# Problem to solve:
Skip any image you find and restate the rest of the data word for word.

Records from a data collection
___
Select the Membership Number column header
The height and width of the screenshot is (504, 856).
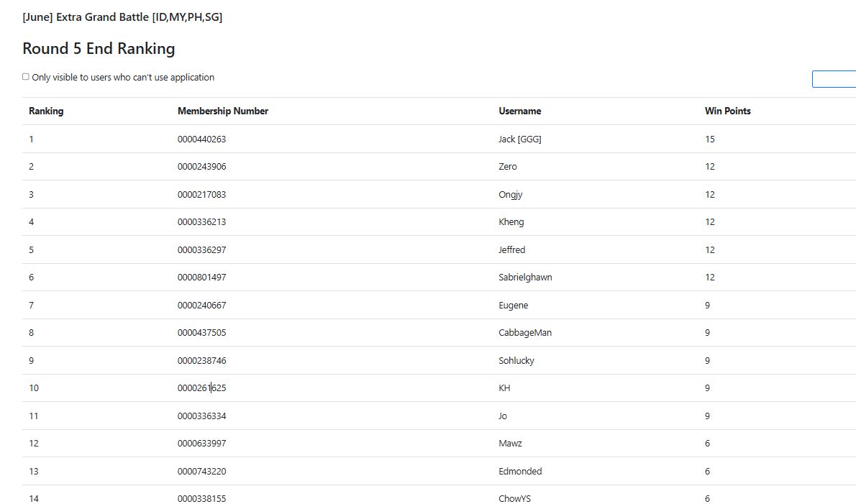(223, 111)
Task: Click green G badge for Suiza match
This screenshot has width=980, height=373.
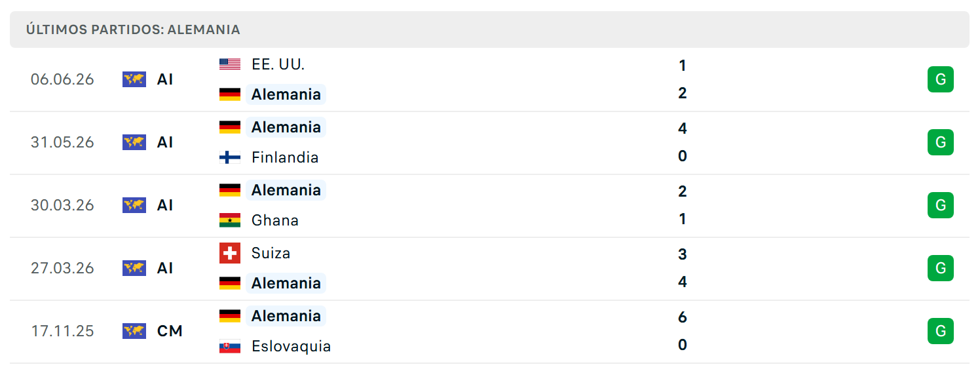Action: point(941,268)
___
# Solution for this task:
Select the Membership Number column header
The height and width of the screenshot is (504, 856).
(223, 111)
Task: Click green G badge for Suiza match
This screenshot has width=980, height=373.
Action: point(941,268)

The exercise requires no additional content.